Дети, видя, как тоскует обезьяна, собирались иной раз в кружок поглазеть на ее проделки. Но родителям это не нравилось. Прямо они не высказывали детям, почему нельзя водиться с обезьяной, но давали понять, что тварь бессловесная — она и есть тварь, и незачем ей тут жить, раз толку от нее никакого. И стоило обезьяне вылезти на улицу, как за ней обязательно кто-нибудь увязывался, ее дразнили и швыряли в нее камнями. Она уже не показывалась на свет божий, только по ночам выбиралась из прибежища. И о ней позабыли. Поговаривали еще, правда, будто она крадет, где что плохо лежит. Но это был совершенный вымысел, потому что недалеко от околицы жила одна старая дама и каждый вечер она выставляла обезьяне поесть.
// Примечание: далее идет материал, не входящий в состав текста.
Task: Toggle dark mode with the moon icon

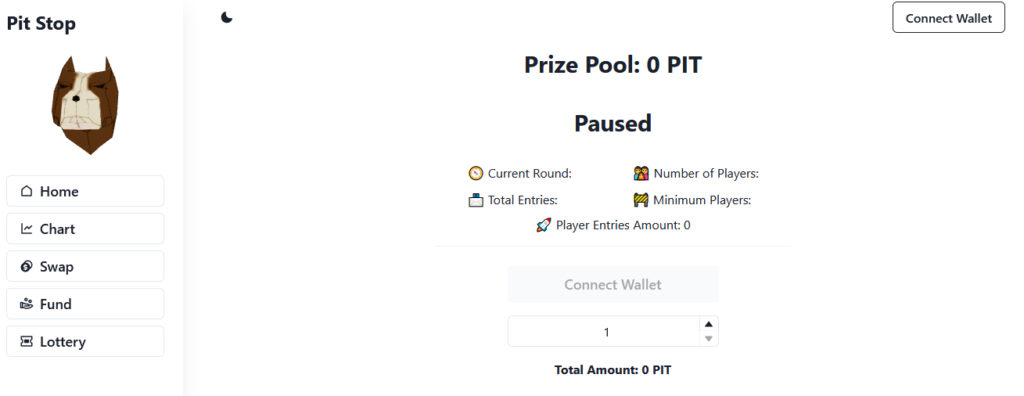Action: click(227, 18)
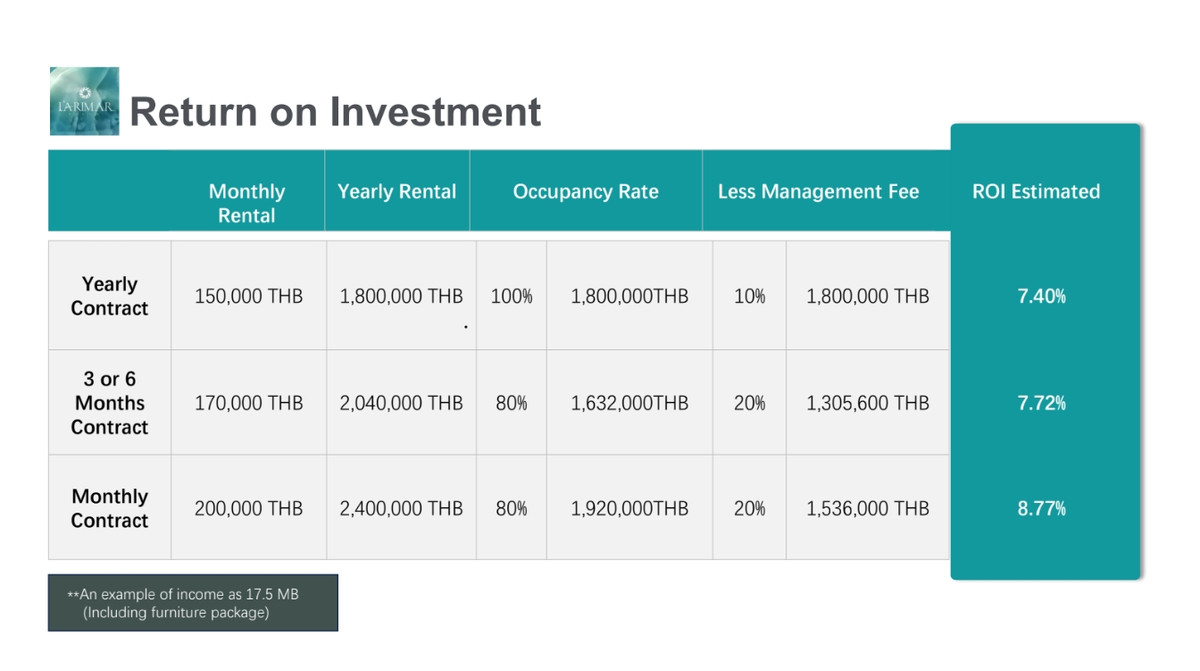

Она очень любила животных, эта дама, прежде у нее были и собаки, и кошки, и канарейки, и на всех хватало ее нерастраченного сердца. Никого из этих зверушек не осталось в живых, вот она и взяла на себя заботу о бедной старой обезьяне. Но и она боялась опекать обезьяну в открытую и в дом ее не пускала — боялась, что люди осудят. Если хочешь жить сносно, надо ладить с соседями — это уж закон.
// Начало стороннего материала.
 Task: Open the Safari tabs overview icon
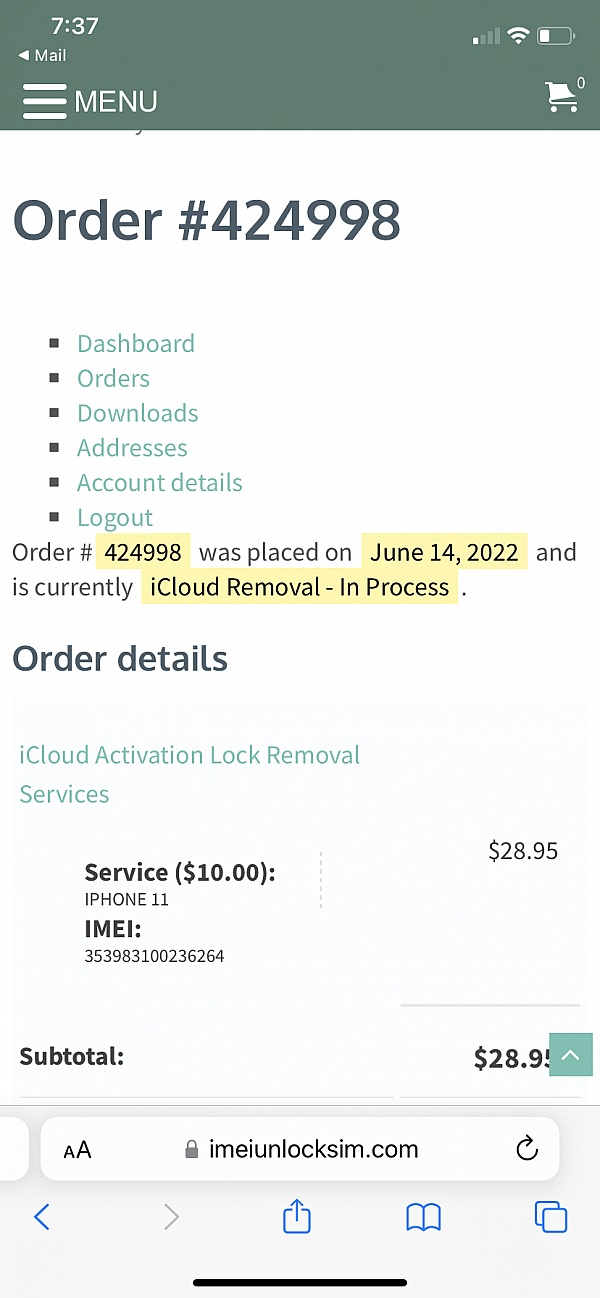coord(551,1217)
Весь ее дом и был всего-навсего сырой закуток, заставленный разной рухлядью, вытащенной из-под дымных развалин той страшной ночью. Она оберегала хлам, это была память о добром, милом времени. Ну а обезьяна… Обезьяна, пожалуй, чем-то напоминала ей мужа, давно уж покойника: те же горемычные глаза, те же длинные руки, та же волосатая грудь. Сходство это сильно разогревало сердобольную душу. Недаром ведь она частенько говаривала обезьяне: «Каждому свое. И надо друг другу помогать — в этом вся наша надежда».
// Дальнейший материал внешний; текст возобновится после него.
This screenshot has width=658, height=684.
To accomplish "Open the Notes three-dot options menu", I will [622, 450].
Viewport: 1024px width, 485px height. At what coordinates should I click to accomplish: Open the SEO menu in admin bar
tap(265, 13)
Старая дама дружила с Янсеном, который жил у самой околицы. Он был шофер и потерял жену ночью, когда их разбомбило. У него была дочка Эльза, и старушка за ней приглядывала, а иной раз брала домой кое-что из их тряпья — залатать или поштопать. Один только Янсен на всей улице знал, что она печется о бедном животном и подкармливает его. Ему она решилась открыться, и он сказал ей, что она молодчина.
Мало у кого на улице было настоящее жилье о четырех стенах, а у Янсена было. Весь дом раздавило, а боковая пристройка уцелела, словно чудом. И крыша осталась, и лестница, только со стен осыпалась штукатурка, и они стояли голые и сизые, как привидения. В этой-то уцелевшей комнатенке и помещался он вместе с дочкой и все старался позабыть ту ночь, когда жена вышла в соседнюю комнату, да так и не вернулась. Дверь, открывающуюся в пустоту, Янсен заделал досками и обклеил газетами — старыми газетами, начиненными военными сводками и описаниями подвигов, о которых теперь никто не вспоминал.
У Янсена оставалась во всем свете одна Эльза, и попятно, что он души в ней не чаял. Только благодаря ей он и чувствовал себя человеком: ведь ему еще было что терять.